Clinical Presentation
- Symptoms largely due to bronchial obstruction
- Dyspnea
- Recurrent pneumonia
- Hemoptysis (common due to tumor vascularity)
- Carcinoid syndrome is rare (<5%) in pulmonary carcinoids
- Delayed diagnosis common due to nonspecific symptoms
Radiological Findings
CHEST RADIOGRAPH
- Lobar or whole lung collapse
- Recurrent or non-resolving consolidation
- Opacified hemithorax with ipsilateral mediastinal shift in severe obstruction.
CT THORAX
- Well-defined central endobronchial mass
- Typically isodense to muscle
- Intense enhancement post-contrast (hypervascular)
- Secondary findings:
- Atelectasis
- Post-obstructive pneumonia
- Mucoid impaction
- Pleural effusion or hemorrhage (occasionally)
Other Diagnostic Imaging
- Contrast-enhanced CT: modality of choice for initial evaluation
- Somatostatin receptor imaging:
- ^68Ga-DOTATATE PET/CT shows high sensitivity
- Bronchoscopy:
- Direct visualization: smooth, cherry-red, highly vascular mass
- Biopsy with caution due to bleeding risk
Prognosis and Management
- Surgical resection is the treatment of choice
- Excellent prognosis:
- 5-year survival:
- Typical carcinoid: >90%
- Atypical carcinoid: 60–75%
- 5-year survival:
- Early radiologic diagnosis prevents irreversible lung damage
Imaging Diagnostic Pearls
- Central enhancing endobronchial mass in a young, non-smoker → think carcinoid
- Persistent lobar collapse or recurrent pneumonia in the same distribution is a red flag
- Marked enhancement helps distinguish carcinoid from mucus plug or foreign body
- Lack of nodal disease favors typical carcinoid
- Always evaluate for endobronchial extension on CT lung windows
References
- Travis WD, Brambilla E, Nicholson AG, et al. The 2015 World Health Organization classification of lung tumors. J Thorac Oncol. 2015;10(9):1243–1260.

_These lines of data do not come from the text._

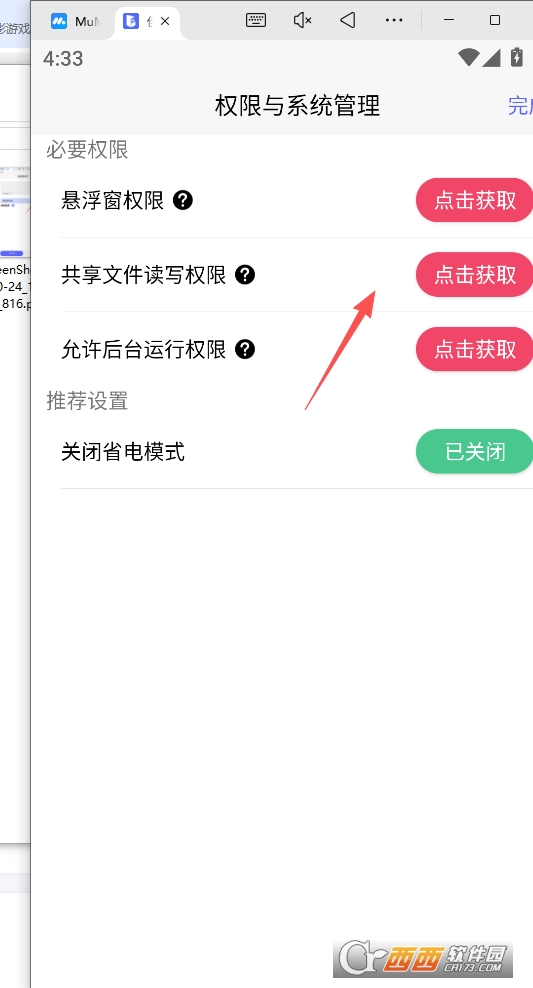The width and height of the screenshot is (533, 988).
Task: Switch to the MuMu tab
Action: (x=74, y=21)
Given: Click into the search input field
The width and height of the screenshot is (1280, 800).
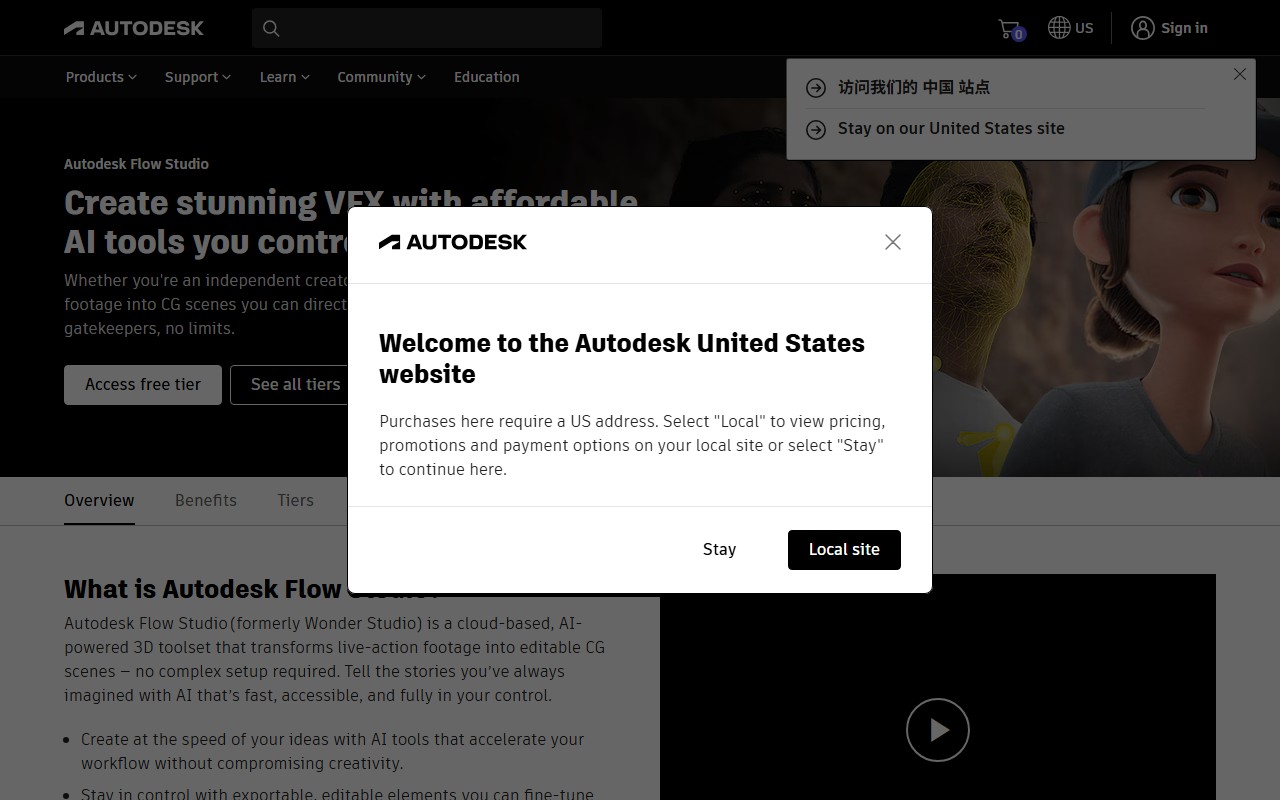Looking at the screenshot, I should (440, 28).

- Caplin ME, Baudin E, Ferolla P, et al. Pulmonary neuroendocrine (carcinoid) tumors: ESMO Clinical Practice Guidelines. Ann Oncol. 2015;26 Suppl 5:v102–v108.
- Erasmus JJ, McAdams HP, Patz EF Jr, Goodman PC. Bronchial carcinoid tumors: radiologic findings in 22 patients. Radiology. 1998;206(2):497–502.
- Chong S, Lee KS, Chung MJ, et al. Neuroendocrine tumors of the lung: clinical, pathologic, and imaging findings. Radiographics. 2006;26(1):41–57.
- Kayser K, Zink S, André S, et al. Typical and atypical carcinoid tumors of the lung: differentiation by morphometry and immunohistochemistry. Pathol Res Pract. 2001;197(10):697–703.
DR. K VISHNU VARDHAN REDDY
MBBS, MD, Fellowship In Cross Section Imaging (MHRG).